Devils. Bellatrix had dedicated her life to disposing of them, but now she almost felt that she understood the devils of this age better than the faeries. She could imagine, now, how they must feel trapped in their bottles for tens of thousands of years. It wasn't like that at first, when her friends and relatives slowly filtered in, but now her ties to the world and her faerie company in the Moonlit Gardens are mostly gone. She's almost like a devil herself, alone in a prison, with only the knowledge that she'll probably never leave to mull over. No wonder, when devils are set free from their bottles, they escape with such violence. She would want to get out as quickly as possible herself.

She wonders if the waiting is the worst part for them, too.

Waiting! Bellatrix is bloated with it. She wants no more part of it. She just wants to shove her plate of patience away and go to her spark, but she can't. She can't do that to the world. To the child of dreams she helped bring about. To Kipepeo.

And then Snoshti brings the girl, young and bright and perfect, to her, and Bellatrix is reminded that some things are worth waiting for.


	2. A Matter of Marriage

Magpie had been dreading this for quite some time. It had been bad enough when she was merely visiting the Moonlit Gardens in her spare time. Now that she and Narael were there to stay... She took his hand and gave him a smile full of much more confidence than she felt. Narael smiled back, but he looked a little sick to his stomach. She hoped it was just homesickness for the world, but she had the distinct feeling it wasn't. She herself felt the finality of her last trip over the familiar bridge move back to make room for her nervousness about the coming meeting.

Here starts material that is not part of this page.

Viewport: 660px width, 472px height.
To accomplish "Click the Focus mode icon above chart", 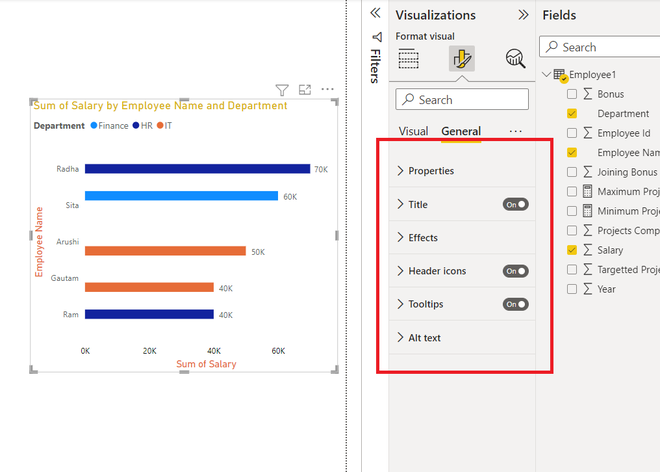I will (x=305, y=90).
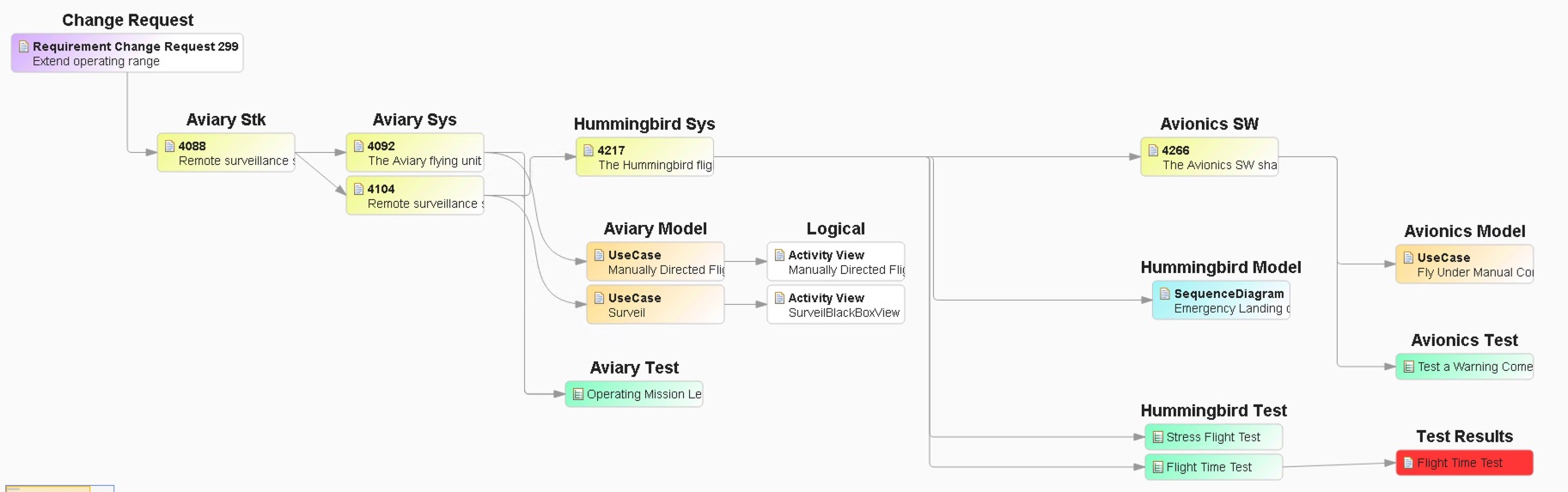Click the icon on requirement 4266 node
Image resolution: width=1568 pixels, height=492 pixels.
(x=1154, y=150)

Souls on the banks murmured greetings to her. They knew that she was there for good now. Magpie was old. She'd lived everything she had wanted to live. Her time had come. Narael said his had too, and indeed he was old as well, but Magpie had the feeling he mostly considered her time to be his.

Narael looked around shyly, taking in the afterworld. And awkwardly trying not to look at the stony blond figure emerging from the expanse of cottages, Magpie noted. She gave his hand a comforting squeeze. She had the feeling it would be he that walked away the more miserable man from the coming confrontation. Her husband had always been too timid. He couldn't argue to save his life. Well, not with strangers.

Talon waited for them on the edge of the crowd, eyes narrowed, arms crossed. He still looked so young. He always would, of course, but every time she saw him Magpie's stomach gave a twist of regret. He'd been barely one hundred and eighty when he died, caught off guard on what should have been a simple find-and-retrieve mission to collect some famous relic or the other. It was probably her greatest regret that she'd been unable to save him, and he'd been unable to ever meet their daughter.

She let go of Narael's hand to embrace Talon briefly, and then stepped back to make introductions.

"Talon, this is Narael. My husband. Narael, this is Talon. My, erm...other husband," she said, gesturing awkwardly between the two of them.

Talon gave Narael an acidic once over, but the other fairy man refused to meet his eyes. The jealousy and quiet rivalry emanating off of both of them was enough to make Magpie squirm.

They stood in silence for a minute, the seconds stretching out impossibly. Just when Magpie began to think she might explode, rescue came in the form of her parents. As soon as she caught a glance of them weaving their way through the crowd toward her, she bolted off.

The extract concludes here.